Set of tasks:
1. In the article about City Hill, reproduce the passage from "The ACT wants" up to and including "Minister Andrew Barr.".
2. According to the City Hill article, whom did Mr Barr ask to begin work on reimagining the space as a city park?
3. Extend the City Hill article past its final sentence.

Text to read:
ACT govt wants your ideas on how to get more people than rabbits to City Hill

The ACT wants to make City Hill, right, into a popular park in Canberra's centre. Picture by Graham Tidy

The City Renewal Authority has been tasked with running a competition to find ideas for transforming the centre of a rabbit-laden roundabout into a popular and accessible park.

City Hill, the heritage-protected area within Vernon Circle, will be the subject of a competition commissioned by Chief Minister Andrew Barr.

Mr Barr told budget estimates on Wednesday he hoped the future of City Hill would involve more people using the area than rabbits.

"I hope that would be a shared view in this place and in the broader community," Mr Barr said.

Mr Barr said he had asked City Renewal Authority chief executive Malcolm Snow to begin work on a "reimagining of the space as a city park rather than the centre of a roundabout, a rabbit warren, and the place where there's a flagpole".

"I've asked the CRA to engage with the National Capital Authority, as they clearly have a significant role in any works approval," he said.

City Hill, where the ACT flag flies and rabbits frolic. Picture by Sitthixay Ditthavong

Mr Barr said the project was an example of where both the federal and ACT governments would need to work together, which would be helped by the National Capital Investment Framework announced by Prime Minister Anthony Albanese on Saturday.

Discussions were also underway to ensure future buildings around Vernon Circle are designed to address City Hill and have public access to the park side, he said.

Mr Barr said the competition would only seek ideas within the parameters of what was permitted on the hill.

Mr Snow told the estimates hearing the authority would work on the parameters of the competition over the next few months.

Listing:
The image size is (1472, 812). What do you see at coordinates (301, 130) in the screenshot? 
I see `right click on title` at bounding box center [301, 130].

---

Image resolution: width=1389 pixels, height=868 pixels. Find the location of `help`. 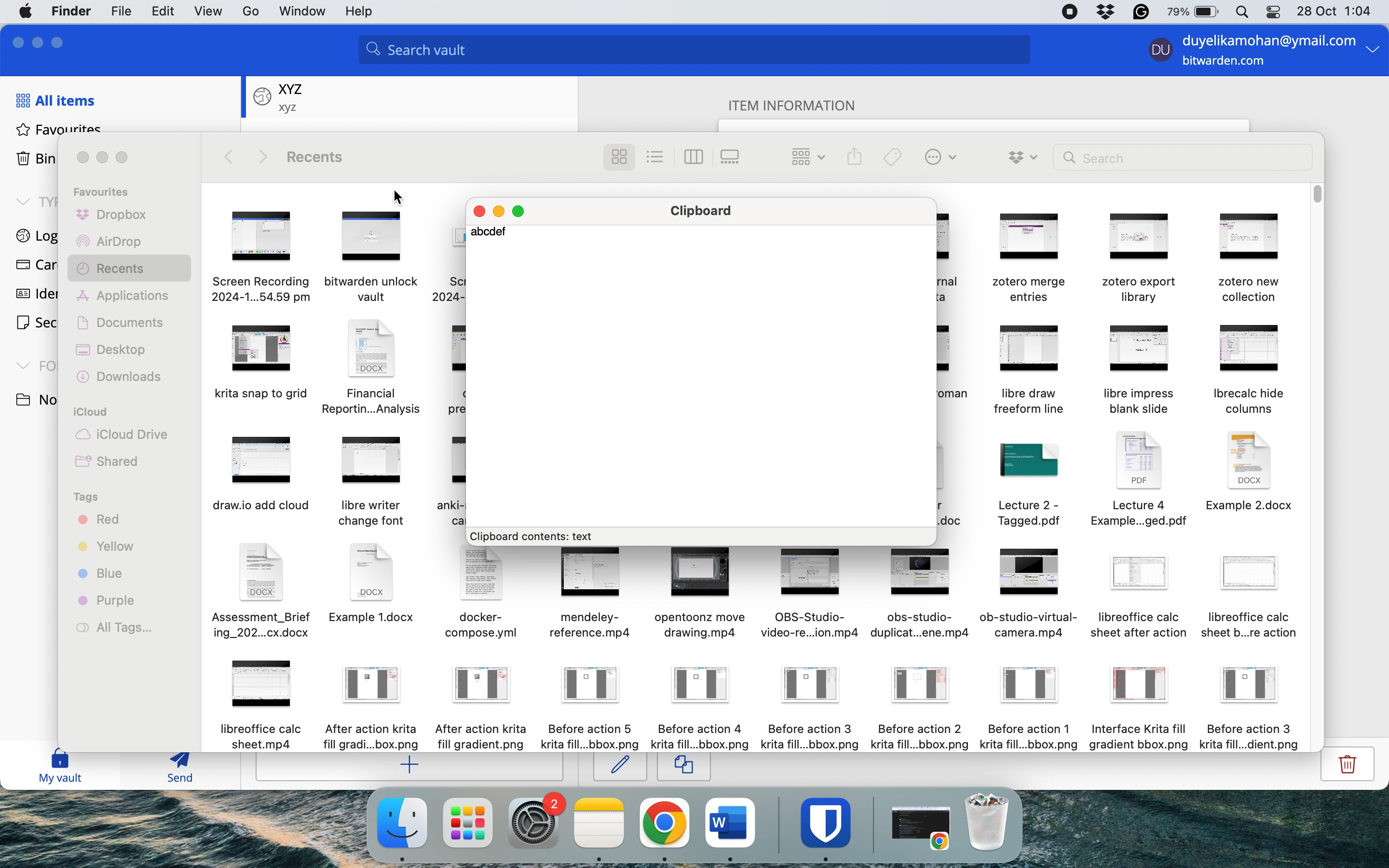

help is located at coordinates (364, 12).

Responses to the tasks:
1.
The ACT wants to make City Hill, right, into a popular park in Canberra's centre. Picture by Graham Tidy

The City Renewal Authority has been tasked with running a competition to find ideas for transforming the centre of a rabbit-laden roundabout into a popular and accessible park.

City Hill, the heritage-protected area within Vernon Circle, will be the subject of a competition commissioned by Chief Minister Andrew Barr.

2. City Renewal Authority chief executive Malcolm Snow.

3.
"I think it's important we are clear about how we want to go about something like an ideas competition. There's a tried and true approach to that, that genuinely, at the end of it, delivers not only some interesting ideas, but we'd like to think engages the Canberra community in the discussion about the future of that place," Mr Snow said.

Mr Snow said the authority was acutely conscious the area was a heritage place, but a minimal structure could be built that would create a reason for people to want to go there and complement the park.

"I would like to think a site as important as this would generate national interest, if not international interest," he said.

Mr Barr said the City Renewal Authority had experience in improving access and use of heritage parks after its work to transform Haig Park.

Plantings on City Hill were supervised by the then superintendent of parks and Gardens, Charles Weston, in 1921.

The plantings form an intrinsic feature of the heritage significance of City Hill, the ACT's heritage register says, meaning they are protected from development. Dead or damaged trees must be replaced with the same species, and the landscape qualities retained.

"City Hill has historic and aesthetic significance and represents an important element of urban design and an integral component of Griffin's plan. It is a generating point for the major avenues of Civic and its plantings provide visual corridors for those avenues," the ACT's heritage register says.